Menu Content/Inhalt
Seminars Print
previous year previous month next month next year
See by year See by month See by week See Today Search Jump to month
Tom Berrett, Cambridge U. Print
Thursday, 22 November 2018, 12:15 - 13:15

Tom Berrett, Cambridge University

 Efficient multivariate entropy estimation and independence testing 

Efficient multivariate entropy estimation via k-nearest neighbour distances 

 Nonparametric independence testing via mutual information

Abstract : Many statistical procedures, including goodness-of-fit tests and methods for independent component analysis, rely critically on the estimation of the entropy of a distribution. In this talk I will first describe new entropy estimators that are efficient and achieve the local asymptotic minimax lower bound with respect to squared error loss.

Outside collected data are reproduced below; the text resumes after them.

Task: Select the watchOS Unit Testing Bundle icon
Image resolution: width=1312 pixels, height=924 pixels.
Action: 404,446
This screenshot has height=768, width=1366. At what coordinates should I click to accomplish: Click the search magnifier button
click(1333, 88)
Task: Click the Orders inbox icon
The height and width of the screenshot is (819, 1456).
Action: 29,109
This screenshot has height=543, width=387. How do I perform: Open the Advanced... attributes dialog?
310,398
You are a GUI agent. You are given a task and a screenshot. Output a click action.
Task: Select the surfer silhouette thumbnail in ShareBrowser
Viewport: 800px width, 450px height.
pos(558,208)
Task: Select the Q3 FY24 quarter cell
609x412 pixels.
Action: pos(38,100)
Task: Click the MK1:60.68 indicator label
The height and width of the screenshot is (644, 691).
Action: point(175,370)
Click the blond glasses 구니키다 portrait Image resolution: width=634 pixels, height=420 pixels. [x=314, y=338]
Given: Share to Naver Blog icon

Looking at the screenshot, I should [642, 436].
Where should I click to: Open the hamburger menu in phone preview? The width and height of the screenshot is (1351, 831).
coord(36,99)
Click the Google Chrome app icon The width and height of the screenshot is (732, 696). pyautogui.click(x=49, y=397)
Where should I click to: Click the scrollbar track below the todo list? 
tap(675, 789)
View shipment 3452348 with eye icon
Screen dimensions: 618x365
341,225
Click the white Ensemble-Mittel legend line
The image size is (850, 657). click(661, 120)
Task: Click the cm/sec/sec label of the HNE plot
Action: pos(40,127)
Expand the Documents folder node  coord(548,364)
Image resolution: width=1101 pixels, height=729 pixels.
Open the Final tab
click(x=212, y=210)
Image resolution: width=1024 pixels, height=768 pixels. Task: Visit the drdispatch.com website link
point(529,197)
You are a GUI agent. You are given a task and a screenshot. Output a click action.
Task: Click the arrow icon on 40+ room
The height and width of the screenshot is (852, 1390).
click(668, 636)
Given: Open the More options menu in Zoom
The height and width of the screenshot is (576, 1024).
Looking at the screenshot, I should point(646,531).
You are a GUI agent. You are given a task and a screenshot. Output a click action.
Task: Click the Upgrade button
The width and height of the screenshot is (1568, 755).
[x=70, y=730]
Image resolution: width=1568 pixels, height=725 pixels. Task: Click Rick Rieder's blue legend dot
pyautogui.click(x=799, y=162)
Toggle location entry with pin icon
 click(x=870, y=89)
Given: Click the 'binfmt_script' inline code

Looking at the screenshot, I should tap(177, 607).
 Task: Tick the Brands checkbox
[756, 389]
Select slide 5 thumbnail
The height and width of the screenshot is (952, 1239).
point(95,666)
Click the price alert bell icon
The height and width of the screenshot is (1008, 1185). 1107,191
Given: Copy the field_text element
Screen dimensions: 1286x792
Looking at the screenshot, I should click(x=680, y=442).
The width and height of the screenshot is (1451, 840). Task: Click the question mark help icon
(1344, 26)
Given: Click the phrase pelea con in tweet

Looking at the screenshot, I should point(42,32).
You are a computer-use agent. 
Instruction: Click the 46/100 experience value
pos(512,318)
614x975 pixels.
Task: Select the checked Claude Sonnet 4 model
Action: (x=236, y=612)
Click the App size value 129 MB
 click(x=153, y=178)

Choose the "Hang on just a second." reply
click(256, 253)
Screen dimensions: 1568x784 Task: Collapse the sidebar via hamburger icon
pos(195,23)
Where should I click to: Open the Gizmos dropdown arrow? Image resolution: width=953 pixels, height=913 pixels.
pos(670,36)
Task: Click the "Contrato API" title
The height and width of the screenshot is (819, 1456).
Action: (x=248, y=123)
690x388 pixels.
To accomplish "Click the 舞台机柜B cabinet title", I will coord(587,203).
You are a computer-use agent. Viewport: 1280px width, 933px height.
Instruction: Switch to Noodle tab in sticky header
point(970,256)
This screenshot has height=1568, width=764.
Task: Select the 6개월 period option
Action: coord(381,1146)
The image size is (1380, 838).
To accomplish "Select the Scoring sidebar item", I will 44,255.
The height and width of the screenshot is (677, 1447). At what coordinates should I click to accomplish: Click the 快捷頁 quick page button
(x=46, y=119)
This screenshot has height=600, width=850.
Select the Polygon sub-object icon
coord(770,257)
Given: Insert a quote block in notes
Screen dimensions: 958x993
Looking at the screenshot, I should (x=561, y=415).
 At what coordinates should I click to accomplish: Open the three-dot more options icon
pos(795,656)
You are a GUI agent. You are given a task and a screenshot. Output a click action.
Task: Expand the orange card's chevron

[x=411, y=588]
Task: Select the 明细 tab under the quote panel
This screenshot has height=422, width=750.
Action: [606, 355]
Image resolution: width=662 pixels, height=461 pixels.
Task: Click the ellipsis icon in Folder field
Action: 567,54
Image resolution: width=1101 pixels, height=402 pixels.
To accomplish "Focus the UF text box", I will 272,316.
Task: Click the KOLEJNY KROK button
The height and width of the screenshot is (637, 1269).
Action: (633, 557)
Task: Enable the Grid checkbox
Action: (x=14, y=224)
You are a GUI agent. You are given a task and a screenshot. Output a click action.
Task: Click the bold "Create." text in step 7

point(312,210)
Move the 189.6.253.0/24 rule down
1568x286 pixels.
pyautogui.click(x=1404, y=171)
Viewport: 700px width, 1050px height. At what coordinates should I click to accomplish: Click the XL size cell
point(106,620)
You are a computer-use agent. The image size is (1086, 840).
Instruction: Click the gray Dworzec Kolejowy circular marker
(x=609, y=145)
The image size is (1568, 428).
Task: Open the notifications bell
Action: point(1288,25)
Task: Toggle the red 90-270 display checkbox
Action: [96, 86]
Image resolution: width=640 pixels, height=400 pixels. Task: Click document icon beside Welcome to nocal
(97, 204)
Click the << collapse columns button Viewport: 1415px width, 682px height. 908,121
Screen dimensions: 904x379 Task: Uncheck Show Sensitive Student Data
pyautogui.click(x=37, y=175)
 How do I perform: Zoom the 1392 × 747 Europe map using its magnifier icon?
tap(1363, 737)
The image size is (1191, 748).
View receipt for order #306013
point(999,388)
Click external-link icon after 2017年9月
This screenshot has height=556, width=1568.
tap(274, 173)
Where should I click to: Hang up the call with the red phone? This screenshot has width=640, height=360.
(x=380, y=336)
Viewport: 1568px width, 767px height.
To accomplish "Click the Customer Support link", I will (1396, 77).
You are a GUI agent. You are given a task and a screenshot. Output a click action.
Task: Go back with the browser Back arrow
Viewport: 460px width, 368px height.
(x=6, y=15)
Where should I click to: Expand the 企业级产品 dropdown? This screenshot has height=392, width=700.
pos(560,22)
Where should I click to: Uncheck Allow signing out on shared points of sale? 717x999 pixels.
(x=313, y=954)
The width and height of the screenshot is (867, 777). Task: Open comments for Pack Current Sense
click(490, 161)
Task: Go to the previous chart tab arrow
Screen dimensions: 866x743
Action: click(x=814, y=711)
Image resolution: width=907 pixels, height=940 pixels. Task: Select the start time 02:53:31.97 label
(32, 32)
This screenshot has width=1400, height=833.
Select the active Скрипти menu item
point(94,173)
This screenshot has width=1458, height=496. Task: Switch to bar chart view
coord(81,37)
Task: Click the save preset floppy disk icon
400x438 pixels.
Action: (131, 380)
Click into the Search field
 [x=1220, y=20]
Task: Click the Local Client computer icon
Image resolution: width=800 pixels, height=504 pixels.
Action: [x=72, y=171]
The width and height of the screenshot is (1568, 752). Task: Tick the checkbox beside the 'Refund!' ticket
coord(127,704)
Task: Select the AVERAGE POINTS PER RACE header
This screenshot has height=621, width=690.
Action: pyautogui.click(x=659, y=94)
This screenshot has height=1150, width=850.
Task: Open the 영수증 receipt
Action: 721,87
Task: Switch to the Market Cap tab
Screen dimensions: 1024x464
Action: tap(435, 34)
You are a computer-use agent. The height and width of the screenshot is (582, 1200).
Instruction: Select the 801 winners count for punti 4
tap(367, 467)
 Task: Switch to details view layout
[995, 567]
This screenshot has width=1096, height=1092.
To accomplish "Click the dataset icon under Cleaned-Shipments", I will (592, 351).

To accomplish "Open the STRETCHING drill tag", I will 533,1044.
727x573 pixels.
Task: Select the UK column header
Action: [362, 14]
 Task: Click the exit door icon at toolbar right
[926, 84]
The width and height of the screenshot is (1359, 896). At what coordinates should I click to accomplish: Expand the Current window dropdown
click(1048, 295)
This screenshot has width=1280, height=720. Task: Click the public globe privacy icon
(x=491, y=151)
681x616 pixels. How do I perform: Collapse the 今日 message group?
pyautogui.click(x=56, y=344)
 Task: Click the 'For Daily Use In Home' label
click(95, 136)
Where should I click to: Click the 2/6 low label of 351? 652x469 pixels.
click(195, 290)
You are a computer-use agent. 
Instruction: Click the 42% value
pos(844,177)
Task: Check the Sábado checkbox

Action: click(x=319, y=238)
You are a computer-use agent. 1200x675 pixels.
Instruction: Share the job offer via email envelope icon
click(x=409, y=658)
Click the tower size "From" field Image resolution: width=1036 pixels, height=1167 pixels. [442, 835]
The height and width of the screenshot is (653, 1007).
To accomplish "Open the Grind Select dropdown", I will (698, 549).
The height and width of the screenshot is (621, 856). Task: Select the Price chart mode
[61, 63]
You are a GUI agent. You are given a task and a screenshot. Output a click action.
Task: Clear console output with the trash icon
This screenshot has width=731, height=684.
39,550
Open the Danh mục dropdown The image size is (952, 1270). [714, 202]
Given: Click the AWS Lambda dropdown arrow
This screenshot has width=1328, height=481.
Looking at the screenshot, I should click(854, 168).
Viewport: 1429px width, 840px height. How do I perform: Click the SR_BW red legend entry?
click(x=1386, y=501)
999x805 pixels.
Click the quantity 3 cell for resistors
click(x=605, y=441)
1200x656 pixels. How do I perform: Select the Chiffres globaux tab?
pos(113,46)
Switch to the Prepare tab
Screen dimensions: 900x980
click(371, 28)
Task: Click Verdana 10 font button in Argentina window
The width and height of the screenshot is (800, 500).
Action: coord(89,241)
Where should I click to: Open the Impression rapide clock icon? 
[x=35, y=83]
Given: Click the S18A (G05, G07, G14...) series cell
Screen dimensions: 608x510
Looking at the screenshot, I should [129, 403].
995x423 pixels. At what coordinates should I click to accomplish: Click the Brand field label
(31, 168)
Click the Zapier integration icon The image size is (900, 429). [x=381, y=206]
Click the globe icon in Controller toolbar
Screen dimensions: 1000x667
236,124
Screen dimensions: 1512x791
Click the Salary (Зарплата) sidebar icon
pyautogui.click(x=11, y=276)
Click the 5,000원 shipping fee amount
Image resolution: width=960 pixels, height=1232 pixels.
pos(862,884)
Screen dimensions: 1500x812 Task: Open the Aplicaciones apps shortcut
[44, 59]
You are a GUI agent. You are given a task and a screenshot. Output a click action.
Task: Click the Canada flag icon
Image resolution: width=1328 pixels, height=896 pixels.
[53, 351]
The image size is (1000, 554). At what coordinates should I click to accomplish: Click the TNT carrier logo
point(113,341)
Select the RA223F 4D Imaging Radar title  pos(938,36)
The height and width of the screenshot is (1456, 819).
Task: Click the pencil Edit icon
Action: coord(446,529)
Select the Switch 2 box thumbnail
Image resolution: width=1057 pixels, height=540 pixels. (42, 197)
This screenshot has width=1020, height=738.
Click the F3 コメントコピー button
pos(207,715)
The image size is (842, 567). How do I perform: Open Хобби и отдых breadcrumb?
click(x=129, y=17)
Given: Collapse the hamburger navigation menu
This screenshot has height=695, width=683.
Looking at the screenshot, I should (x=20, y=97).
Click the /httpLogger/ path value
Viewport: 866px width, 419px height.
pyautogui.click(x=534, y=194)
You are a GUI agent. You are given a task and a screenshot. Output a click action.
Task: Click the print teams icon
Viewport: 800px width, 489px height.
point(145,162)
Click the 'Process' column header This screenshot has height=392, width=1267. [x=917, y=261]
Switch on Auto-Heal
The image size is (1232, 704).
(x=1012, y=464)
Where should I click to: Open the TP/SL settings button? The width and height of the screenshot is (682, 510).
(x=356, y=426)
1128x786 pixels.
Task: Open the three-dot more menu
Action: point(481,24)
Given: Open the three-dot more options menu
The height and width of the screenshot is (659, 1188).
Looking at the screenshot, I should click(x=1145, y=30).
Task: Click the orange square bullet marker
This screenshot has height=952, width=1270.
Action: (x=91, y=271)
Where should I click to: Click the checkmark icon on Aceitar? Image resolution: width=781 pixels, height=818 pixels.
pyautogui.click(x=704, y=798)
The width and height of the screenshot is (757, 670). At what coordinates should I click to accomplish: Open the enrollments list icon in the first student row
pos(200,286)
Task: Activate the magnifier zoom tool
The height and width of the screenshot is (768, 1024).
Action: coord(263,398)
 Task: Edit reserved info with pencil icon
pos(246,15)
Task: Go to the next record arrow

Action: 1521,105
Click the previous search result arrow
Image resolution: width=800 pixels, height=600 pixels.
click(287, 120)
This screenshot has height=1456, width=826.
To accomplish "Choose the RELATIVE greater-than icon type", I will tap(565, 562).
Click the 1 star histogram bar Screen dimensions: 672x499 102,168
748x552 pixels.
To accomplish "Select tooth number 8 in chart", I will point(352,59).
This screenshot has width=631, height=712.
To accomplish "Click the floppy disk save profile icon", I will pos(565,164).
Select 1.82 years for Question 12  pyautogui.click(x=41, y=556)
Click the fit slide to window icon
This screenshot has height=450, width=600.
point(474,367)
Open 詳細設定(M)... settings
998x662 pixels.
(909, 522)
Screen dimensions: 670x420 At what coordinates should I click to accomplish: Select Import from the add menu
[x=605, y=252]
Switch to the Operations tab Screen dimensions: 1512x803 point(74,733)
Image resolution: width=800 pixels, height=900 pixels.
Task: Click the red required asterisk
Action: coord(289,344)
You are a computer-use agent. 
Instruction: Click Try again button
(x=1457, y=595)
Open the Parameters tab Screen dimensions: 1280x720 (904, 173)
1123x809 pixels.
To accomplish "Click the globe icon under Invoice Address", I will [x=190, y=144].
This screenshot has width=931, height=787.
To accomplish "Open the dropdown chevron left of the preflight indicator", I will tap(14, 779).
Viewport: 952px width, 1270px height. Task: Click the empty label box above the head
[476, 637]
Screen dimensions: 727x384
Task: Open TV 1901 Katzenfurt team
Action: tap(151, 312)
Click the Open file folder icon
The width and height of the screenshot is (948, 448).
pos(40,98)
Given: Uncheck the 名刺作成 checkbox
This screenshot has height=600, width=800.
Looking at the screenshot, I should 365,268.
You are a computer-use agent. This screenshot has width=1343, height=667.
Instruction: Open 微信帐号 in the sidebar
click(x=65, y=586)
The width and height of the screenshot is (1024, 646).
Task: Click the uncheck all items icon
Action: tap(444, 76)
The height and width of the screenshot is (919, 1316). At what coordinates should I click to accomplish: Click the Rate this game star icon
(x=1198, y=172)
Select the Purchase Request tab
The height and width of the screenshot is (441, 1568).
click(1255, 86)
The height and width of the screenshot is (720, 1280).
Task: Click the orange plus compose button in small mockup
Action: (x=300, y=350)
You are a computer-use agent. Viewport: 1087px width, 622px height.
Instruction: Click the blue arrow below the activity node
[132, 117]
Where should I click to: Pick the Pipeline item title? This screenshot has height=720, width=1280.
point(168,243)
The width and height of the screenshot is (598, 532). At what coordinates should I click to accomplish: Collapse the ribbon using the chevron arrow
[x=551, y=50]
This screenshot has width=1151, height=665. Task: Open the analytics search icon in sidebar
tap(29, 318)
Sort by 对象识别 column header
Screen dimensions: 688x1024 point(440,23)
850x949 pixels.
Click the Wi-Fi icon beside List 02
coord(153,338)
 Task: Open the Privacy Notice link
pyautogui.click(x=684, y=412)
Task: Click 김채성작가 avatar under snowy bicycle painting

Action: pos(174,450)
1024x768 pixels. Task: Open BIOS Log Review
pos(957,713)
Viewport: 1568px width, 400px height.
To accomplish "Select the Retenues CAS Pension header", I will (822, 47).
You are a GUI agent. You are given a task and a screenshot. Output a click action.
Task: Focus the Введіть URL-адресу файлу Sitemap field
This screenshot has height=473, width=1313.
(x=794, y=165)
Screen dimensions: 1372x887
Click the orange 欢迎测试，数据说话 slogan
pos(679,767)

These estimators are constructed as weighted averages of the estimators originally proposed by Kozachenko and Leonenko (1987), based on the k-nearest neighbour distances of a sample of n independent and identically distributed random vectors in d dimensions. A careful choice of weights enables us to obtain an efficient estimator for arbitrary d, given sufficient smoothness, while the original unweighted estimator is typically only efficient for d up to 3.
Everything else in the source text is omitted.